Scènes

Le trio Viret et le quintet Aksham jouent à Marciac

Compte rendu des deux concerts à l’Astrada de Marciac, le trio Ivresse de Jean-Philippe Viret et le quintet Aksham avec la chanteuse Elina Duni


© Alice Leclercq

L’Astrada forme un écrin idéal en termes de qualité d’écoute du public pour apprécier la dimension improvisée, la liberté de jeu prise par les deux formations au regard de leurs albums respectifs. De parfaites conditions, en d’autres termes, pour savourer ce qui donne tout son sel au live.

Trio Viret – « Ivresse »

Jean-Philippe Viret – contrebasse, Édouard Ferlet – piano, Fabrice Moreau – batterie.

Ce qui nous marque dans ce concert de sortie en avant-première de l’album Ivresse du Trio Viret, c’est la jubilation de Jean-Philippe Viret, Edouard Ferlet et Fabrice Moreau dans les introductions étirées qu’ils improvisent à chaque morceau. Dès les deux premiers titres, « Entre deux Rêves » puis « Pessoa », la respiration commune et l’élégance de jeu de chacun sont captivantes. Les yeux mi-clos du contrebassiste et du batteur symbolisent pour nous cette écoute mutuelle exacerbée.
Le visage tourné vers le public, une baguette dans une main et frappant à main nue de l’autre, Fabrice Moreau compose une proposition guidée par le ressenti. Entre « A ta place » et « C’est ainsi » interprété tout en félinité, Jean-Philippe Viret glisse au public qu’il fête, avec ce nouveau chapitre, vingt ans de jeu avec Edouard Ferlet et dix ans avec Fabrice Moreau.

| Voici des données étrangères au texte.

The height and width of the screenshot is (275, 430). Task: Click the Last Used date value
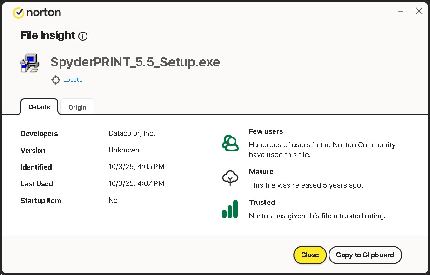(x=136, y=183)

Jean-Philippe Viret trio © Alice Leclercq

Non seulement les introductions sont étirées avec le vocabulaire de chacun, mais la set-list de ce concert bouleverse aussi l’ordre d’écoute de l’album enregistré à Montreuil. L’incipit de l’album, « Saint Awawa » - « du nom d’un site d’irréductibles Bretons », nous dit le contrebassiste - advient ici en cinquième position. Ce pic d’intensité, par sa mélodie accrocheuse et son tempo enlevé, se trouve encore densifié par rapport à l’enregistrement par le lyrisme des développements. Composant l’intro de « Contre toute attente » avec le tranchant de sa main droite en aplat glissé sur les cordes de sa contrebasse, le futur sexagénaire précise aussi qu’avant de l’interpréter en trio, il a joué ce morceau il y a deux ans sur cette même scène avec son quatuor du label Mélisse [1]. « Indissociables » – en conclusion du programme – s’enrichit d’un développement percussif commun aux trois artistes, à la batterie, dans les cordes du piano à queue et sur le bois de la contrebasse. Indissociables.

Aksham Quintet

Elina Duni – chant, David Enhco – trompette, Marc Perrenoud – piano, Florent Nisse – contrebasse, Fred Pasqua - batterie

Le lendemain on poursuit dans l’éthéré et l’écoute mutuelle avec le quintet Aksham. Si le concert - quelque peu perturbé par un problème de réglage de son ressenti par la chanteuse helvético-albanaise puis de « canard dans la voix » - ne figurera pas parmi les meilleurs du groupe, il constitue toutefois pour nous un moment suspendu de poésie, où l’on apprécie tout particulièrement l’espace de respiration que nous offre Fred Pasqua à la batterie.
Là aussi, les titres s’enchaînent dans un ordre distinct de celui de l’album sorti en février 2019 sur le label Nome, et les introductions allongées permettent à chacun de créer dans l’instant. Au morceau « XVII », dont la superbe et poignante mélodie s’accroche à un poème de James Joyce, succèdent un premier solo de David Enhco sur « Mon amour imparfait ». Dans cette « formule collective où les cinq composent et arrangent », « L’Automne » s’orne de remarquables solos de Fred Pasqua et Marc Perrenoud. Après « Soleils couchants » introduit par David sur un poème de Verlaine, « Wisdom » offre un espace d’expression à Florent Nisse à la contrebasse, avant « Rondeau » et « Let Us Dive In » qui concluent ce programme d’un jazz vocal intimiste, aérien, impressionniste.